Bishop Phonsie Cullinan of Waterford and Lismore has been at the centre of a media storm for the past week since making his comments on the HPV jab, with health professionals warning his "ignorant" views could endanger lives.
He claimed the vaccine, which is given to 12-year-old girls, was a "lifestyle issue" as well as a medical one "because it affects the lifestyle of our young people".
"We have to do better than to give our boys condoms and our girls injections at the age of 12 years," he said.
But in a statement released through the Catholic Communications office, he admitted he had not been "fully informed" about the vaccination programme and that he was sorry for "causing upset".
"I can see now how HPV vaccines can contribute greatly to lowering the rate of cervical cancer. As I have learnt, possession of full information is paramount on this vital health issue," he said.
Bishop Cullinan also delivered a personal apology in an interview with a Waterford radio station programme in which he said he had chosen the 'wrong vehicle' to express his views on teenage sex.
"I put it across in a very hamfisted way. The real issue is that so many young people are experimenting and there is peer pressure. This is a discussion we need to have,” he told presenter Eamon Keane.
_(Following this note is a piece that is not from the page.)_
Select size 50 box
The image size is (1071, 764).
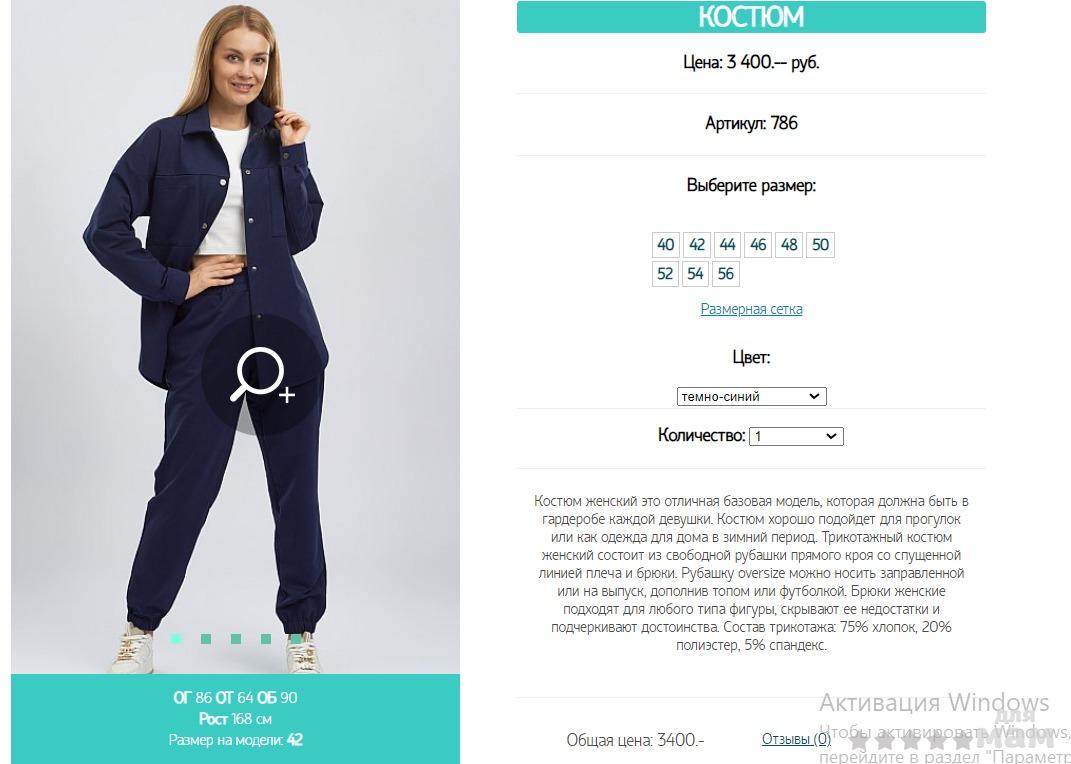click(820, 244)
Critics, including health minister Simon Harris, pointed out that the bishop has no medical or scientific qualifications and should therefore not be making pronouncements on such issues.
The Health Service Executive (HSE) described Bishop Cullinan's earlier remarks about the vaccine as unacceptable and ill-informed.
HSE director of communications Paul Connor said the bishop's comments "may have had resonance fifty years ago in Ireland. But in the context of a young, intelligent, vibrant and mobile population of Ireland of 2017 his comments are outdated, unhelpful and quite frankly ill-informed."
Vaccinations against the HPV virus fell by half last year in Ireland amid scares spread on social media about side-effects. The uptake has since stabilised.
Since 2010 more than 230,000 girls have been vaccinated, with about 1,000 reporting adverse reactions such as headaches, dizziness and tiredness.
Uptake rates in the north, where the vaccine was introduced in 2008, have remained high.